>> start

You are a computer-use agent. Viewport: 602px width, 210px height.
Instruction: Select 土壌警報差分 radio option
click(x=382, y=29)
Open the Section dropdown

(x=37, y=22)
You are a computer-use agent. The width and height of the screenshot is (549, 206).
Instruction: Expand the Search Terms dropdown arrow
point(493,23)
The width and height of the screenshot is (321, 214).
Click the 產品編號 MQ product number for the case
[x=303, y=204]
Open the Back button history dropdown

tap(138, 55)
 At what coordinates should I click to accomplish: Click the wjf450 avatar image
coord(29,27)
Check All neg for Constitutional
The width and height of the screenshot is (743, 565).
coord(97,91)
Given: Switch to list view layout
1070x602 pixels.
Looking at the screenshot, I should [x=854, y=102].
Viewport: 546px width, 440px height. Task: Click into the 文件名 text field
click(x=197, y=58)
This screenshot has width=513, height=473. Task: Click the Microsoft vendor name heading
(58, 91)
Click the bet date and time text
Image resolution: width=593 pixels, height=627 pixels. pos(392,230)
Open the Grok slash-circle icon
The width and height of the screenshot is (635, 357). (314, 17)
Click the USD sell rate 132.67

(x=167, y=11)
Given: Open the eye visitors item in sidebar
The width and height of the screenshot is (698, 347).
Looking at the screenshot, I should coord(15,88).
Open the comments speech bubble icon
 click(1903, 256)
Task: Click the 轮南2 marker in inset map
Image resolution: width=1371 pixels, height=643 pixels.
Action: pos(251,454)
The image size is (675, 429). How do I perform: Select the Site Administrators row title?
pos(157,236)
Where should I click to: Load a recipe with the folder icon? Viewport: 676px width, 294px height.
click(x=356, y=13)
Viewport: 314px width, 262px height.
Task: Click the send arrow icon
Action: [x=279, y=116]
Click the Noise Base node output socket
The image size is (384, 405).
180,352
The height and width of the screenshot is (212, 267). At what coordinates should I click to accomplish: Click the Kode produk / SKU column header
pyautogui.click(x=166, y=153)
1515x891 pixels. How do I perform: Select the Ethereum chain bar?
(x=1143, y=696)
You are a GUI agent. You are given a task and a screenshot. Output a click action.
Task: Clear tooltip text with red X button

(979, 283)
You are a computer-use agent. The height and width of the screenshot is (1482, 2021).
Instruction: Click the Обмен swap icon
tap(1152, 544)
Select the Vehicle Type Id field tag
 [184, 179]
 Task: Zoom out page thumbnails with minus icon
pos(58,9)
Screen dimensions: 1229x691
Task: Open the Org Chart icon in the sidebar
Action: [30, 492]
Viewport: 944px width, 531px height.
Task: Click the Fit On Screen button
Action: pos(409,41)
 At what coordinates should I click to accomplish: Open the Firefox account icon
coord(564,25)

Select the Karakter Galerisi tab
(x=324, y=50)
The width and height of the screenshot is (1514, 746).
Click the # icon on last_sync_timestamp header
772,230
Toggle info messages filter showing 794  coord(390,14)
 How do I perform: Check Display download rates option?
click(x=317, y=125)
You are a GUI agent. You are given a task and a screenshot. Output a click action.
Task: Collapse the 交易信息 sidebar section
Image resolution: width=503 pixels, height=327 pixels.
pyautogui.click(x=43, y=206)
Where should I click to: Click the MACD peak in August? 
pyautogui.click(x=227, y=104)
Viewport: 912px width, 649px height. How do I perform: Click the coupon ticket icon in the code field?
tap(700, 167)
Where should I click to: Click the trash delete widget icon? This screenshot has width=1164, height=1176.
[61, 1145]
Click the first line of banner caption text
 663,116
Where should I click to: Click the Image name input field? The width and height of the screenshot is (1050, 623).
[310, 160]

>> end

## WHAT YOU WILL DO
Echo the rows from the line with "Click the bet date and time text" to the line with "pos(157,236)", both included.

## PROBLEM SOLUTION
Click the bet date and time text
Image resolution: width=593 pixels, height=627 pixels. pos(392,230)
Open the Grok slash-circle icon
The width and height of the screenshot is (635, 357). (314, 17)
Click the USD sell rate 132.67

(x=167, y=11)
Given: Open the eye visitors item in sidebar
The width and height of the screenshot is (698, 347).
Looking at the screenshot, I should coord(15,88).
Open the comments speech bubble icon
 click(1903, 256)
Task: Click the 轮南2 marker in inset map
Image resolution: width=1371 pixels, height=643 pixels.
Action: pos(251,454)
The image size is (675, 429). How do I perform: Select the Site Administrators row title?
pos(157,236)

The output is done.